Schiller-Gedächtnis-Preis 2022

Julia Franck geehrt

14. Oktober 2022
Redaktion Börsenblatt

Die Berliner Autorin Julia Franck erhält den mit 25.000 Euro dotierten Schiller-Gedächtnis-Preis 2022. Sie verstehe es, "mit dem Vexierspiel von Erfahrung und Erfindung einen ganz eigenen poetischen Raum zu schaffen", urteilte die Jury.

Der Preis ist die bedeutendste literarische Auszeichnung Baden-Württembergs und gilt als einer der wichtigsten Literaturpreise in Deutschland. "Flucht und Verfolgung, Krieg und seine Folgen sind in unserer unmittelbaren Nähe wieder erschreckend gegenwärtig geworden. Gerade jetzt zeigt sich, wie wichtig es ist, dass Autorinnen wie Julia Franck die Erinnerung wach halten an die Geschichte und den literarischen Bogen in die Gegenwart schaffen zu den aktuellen Debatten um Identität und Herkunft", sagte Kunstministerin Petra Olschowski bei der Bekanntgabe der Ehrenpreisträgerin. "Julia Franck ist eine Meisterin der Autofiktion in deutscher Sprache. Sie beschreibt generationsübergreifend Schicksale zwischen Ost- und Westdeutschland und trifft dabei einen Ton, der berührt und bewegt."

"Julia Franck versteht es, mit dem Vexierspiel von Erfahrung und Erfindung einen ganz eigenen poetischen Raum zu schaffen, der sich zugleich mit der politischen Geschichte und Gegenwart verschränkt", begründet die Jury die Vergabe des Ehrenpreises. "Mit großer erzählerischer Dynamik und sprachschöpferischer Qualität behandelt sie kontroverse Themen wie die Flucht aus Ostdeutschland, prekäre Familienverhältnisse und das Widerständige in der Kunst, im Schreiben."
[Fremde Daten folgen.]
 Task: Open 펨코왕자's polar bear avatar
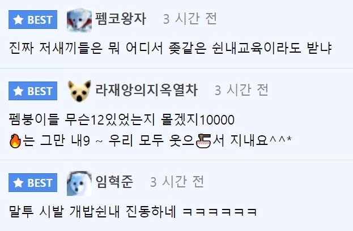[x=79, y=20]
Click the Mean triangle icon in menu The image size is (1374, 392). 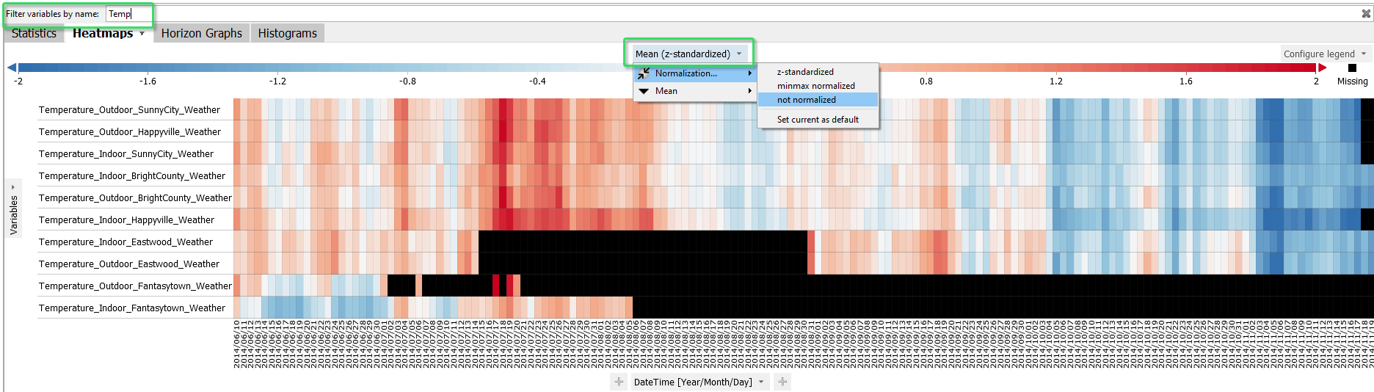(x=644, y=91)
Julia Franck wurde 1970 in Ost-Berlin geboren. 1978 wurde ein Ausreiseantrag der Mutter bewilligt und die Familie lebte neun Monate im Notaufnahmelager Berlin-Marienfelde. Die Autorin studierte Altamerikanistik, Philosophie und Neuere Deutsche Literatur an der Freien Universität Berlin. Auf ihren Debütroman "Der neue Koch" (1997) folgte der Roman "Liebediener" (1999). Der Erzählband "Bauchlandung" (2000) enthält die Kurzgeschichte "mir nichts dir nichts", mit der sie zum Ingeborg-Bachmann-Preis nach Klagenfurt eingeladen wurde und den 3sat-Preis gewann. Seit der Erzählung "Streuselschnecke" (2000) und dem Roman "Lagerfeuer" (2003) setzt sich Julia Franck mit der deutsch-deutschen Vergangenheit auseinander, der familiären und eigenen Biographie. Das Jahr 2005 verbrachte sie in der Villa Massimo in Rom als Stipendiatin. Für ihren Roman "Die Mittagsfrau", der in 40 Sprachen übersetzt wurde, erhielt Julia Franck 2007 den Deutschen Buchpreis. Nach "Rücken an Rücken" (2011) erschien im Jahr 2021 "Welten auseinander". Das Buch gelangte auf Platz 1 der Südwestrundfunk(SWR)-Bestenliste. "Die Mittagsfrau" wurde in diesem Jahr von der Regisseurin Barbara Albert verfilmt und kommt 2023 ins Kino.

Der Preis ist mit 25.000 Euro dotiert. Ein unabhängiges Preisgericht hat die Autorin ausgewählt. Die Preisfeier wird am 11. November 2022 erstmals in Zusammenarbeit mit dem Deutschen Literaturarchiv in Marbach ausgerichtet. 

Förderpreise an Ewe Benbenek und Anne Haug

Die mit jeweils 7.500 Euro dotierten Förderpreise gehen an die Nachwuchsdramatikerinnen Ewe Benbenek und Anne Haug. In ihrem Debut "Tragödienbastard" beschreibt Ewe Benbenek das Ankommen und Aufwachsen eines Migrantenkindes, das wegen der Sprachbarrieren und des sozialen Hintergrunds auf Unverständnis und Intoleranz in der deutschen Gesellschaft stößt. Die Autorin Anne Haug schildert in ihrem Stück "MILF" den Umgang mit tradierten Rollenverteilungen in der Familie und dem Versuch, aus der abstrus erscheinenden Mutterrolle auszubrechen.

Schiller-Gedächtnis-Preis

Der Schiller-Gedächtnis-Preis wurde 1955, drei Jahre nach der Landesgründung, als Zeichen des Andenkens an Friedrich Schiller zu dessen 150. Todestag gestiftet. Zu den bisherigen Preisträgern gehören unter anderem Max Frisch, Christa Wolf, Friedrich Dürrenmatt, Käte Hamburger, Peter Handke, Botho Strauß und Rainald Goetz und zuletzt Nino Haratischwili.